An invalid free vulnerability has been identified in Nothings STB Vorbis versions through 1.22. The issue arises in the 'setup_free' function of 'stb_vorbis.c', where the 'vorbis_deinit()' function calls 'setup_free()' to deallocate internal decoder structures. When processing a crafted Ogg Vorbis file, malformed setup headers can corrupt the internal state, leading 'setup_free()' to attempt to free an invalid pointer. This causes a crash in the memory allocator, as indicated by AddressSanitizer output.
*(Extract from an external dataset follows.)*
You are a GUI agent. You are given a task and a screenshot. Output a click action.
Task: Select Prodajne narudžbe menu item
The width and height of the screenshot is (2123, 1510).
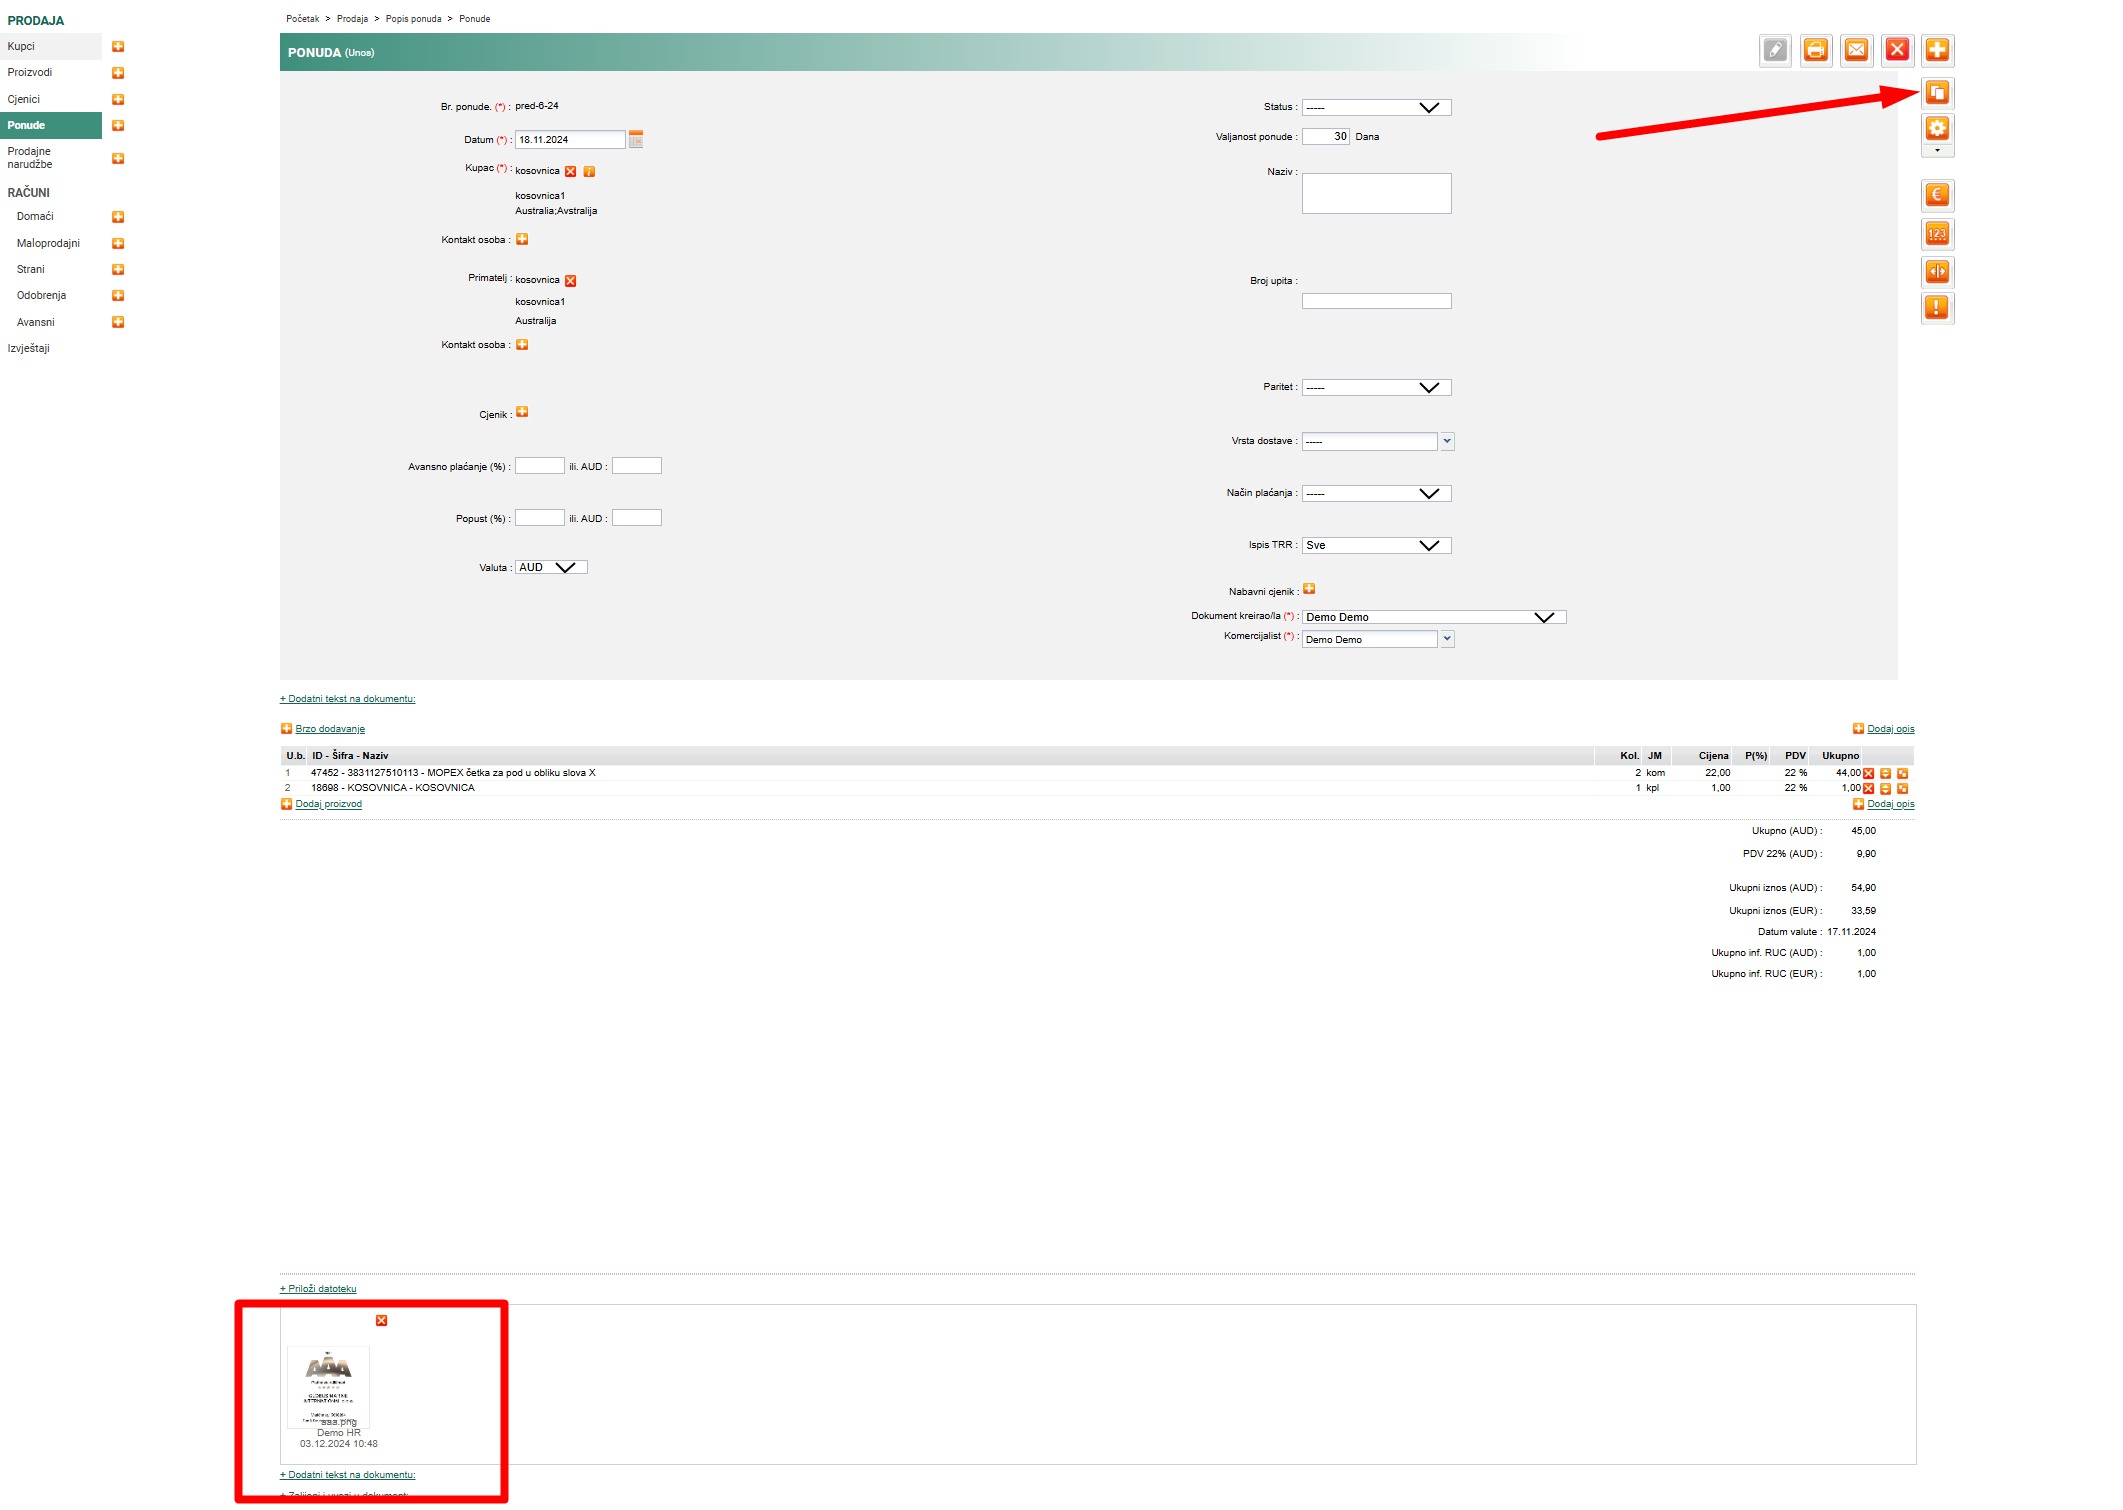pyautogui.click(x=30, y=158)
The vulnerability can be exploited remotely, and a public exploit is available.

Impact

Exploitation of this vulnerability leads to a crash of the application, caused by an invalid pointer being freed, which disrupts normal memory management and can potentially be exploited to execute arbitrary code.

Reproduction

The vulnerability can be reproduced by compiling a program with AddressSanitizer enabled that uses the STB Vorbis decoder. The program should be written to open a crafted Ogg Vorbis file that triggers the invalid free condition by corrupting the decoder's internal state. When the decoder attempts to clean up by freeing resources, the invalid pointer causes a segmentation fault, demonstrating the vulnerability.